Consequences of copyright

Another random intersection.

I was scrolling through a news feed recently and came across an article about the impact of Brexit (such an ugly word – in more ways than one), on the British Library’s archive of Spare Rib.

Spare Rib Issue 55 – via British Library

I had completely forgotten that the archive was there having not visited it since the initial digitisation. I spent some time reading some of the features and (quickly) shared it with some of the students that I am working with.

I was running a seminar about discussing why we make the work that we make I used my currently in development motion project as a discussion point.

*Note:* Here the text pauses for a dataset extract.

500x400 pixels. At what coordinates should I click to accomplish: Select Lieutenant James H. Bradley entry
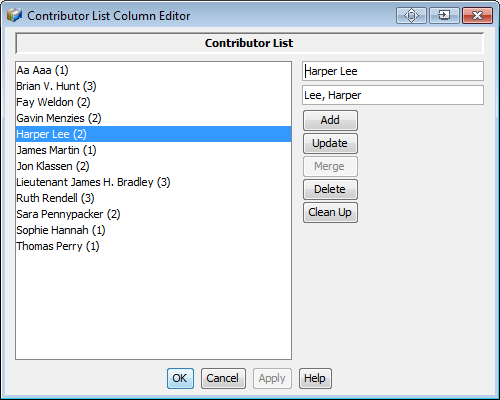coord(153,182)
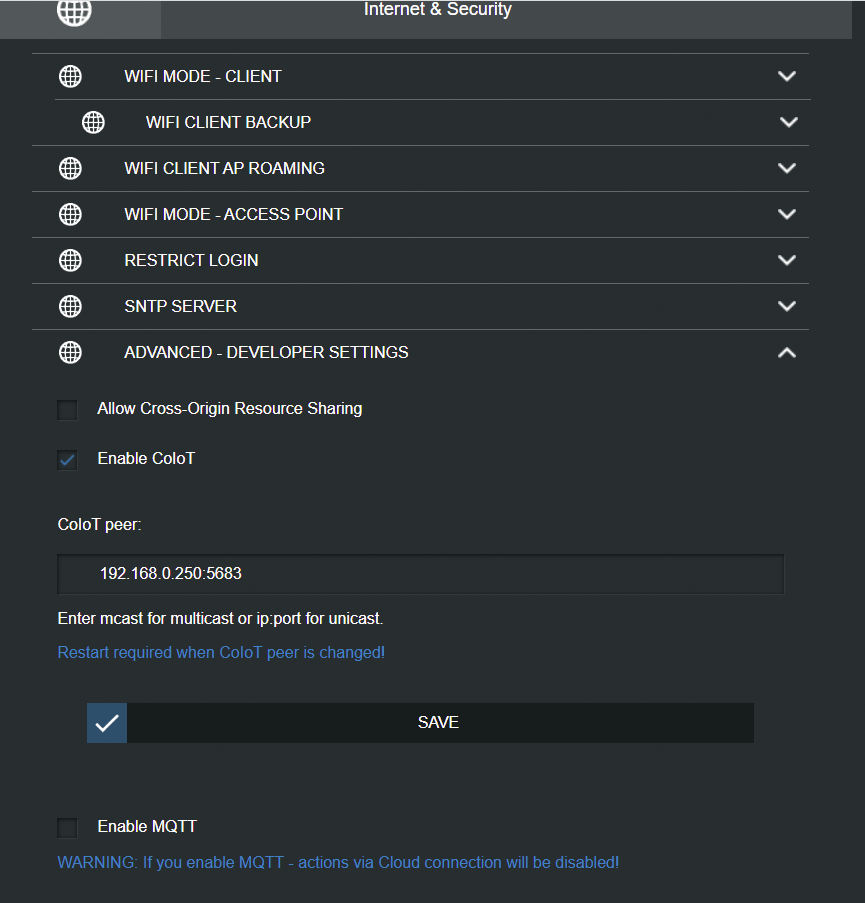Click globe icon beside WIFI CLIENT BACKUP
This screenshot has width=865, height=903.
93,122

Several individuals in the session shared their reading that I was making work about representation and power structures. This had not been my intension, I was looking to move away from a narrative reading of the work but there were a number of reading that saw the evolution of the repetition as exploring breaking out of a box or becoming free, there were specific references to gender politics.

  • Was this because the readers were themselves interested in this issue?
  • Was it because identity is a topic that is frequently discussed in my classes?
  • Was it because the figure in the image is recognisably female and the voice is male?
  • Was it because in my previous work struggled with this question?

As I discussed during the Kino project, as much as I want to make work that explores the picture plane through abstraction there is a pull of gravity that pulls my work back towards a issues of voice, representation, and identity.

What we had in common often got lost in bitter political battles when ‘the personal’ became confused with ‘the political’. The question of what was a feminist issue and who should speak those issues was hotly debated at feminist meetings and on the pages of the magazine. Who was the ‘we’ of the Women’s Movement? Who was included and who was excluded? Who held power?

Roisin Boyd – Race, place and class: who’s speaking for who? –https://www.bl.uk/spare-rib/articles/race-place-and-class-whos-speaking-for-who

What struct me reading the reflection on Spare Rib was the scale of the complexity of trying to unpick power structures. The Brexit movement is seem by some as a challenge to a structure of power, it is a person fight to nationalise decisions that impact local issues. The unintended consequence is that an arcane set of laws designed to project the economic interest of creators will deny researchers and other creators a valuable artefact.

By Jackson Pollock – https://makia.la/obras-de-arte-contemporaneo-famosas/, Public Domain, https://commons.wikimedia.org/w/index.php?curid=59680920

This political and personal complexity is reminiscent of the visual complexity Pollock’s work. The sanctuary of abstraction is so inviting, but reality just creeps in.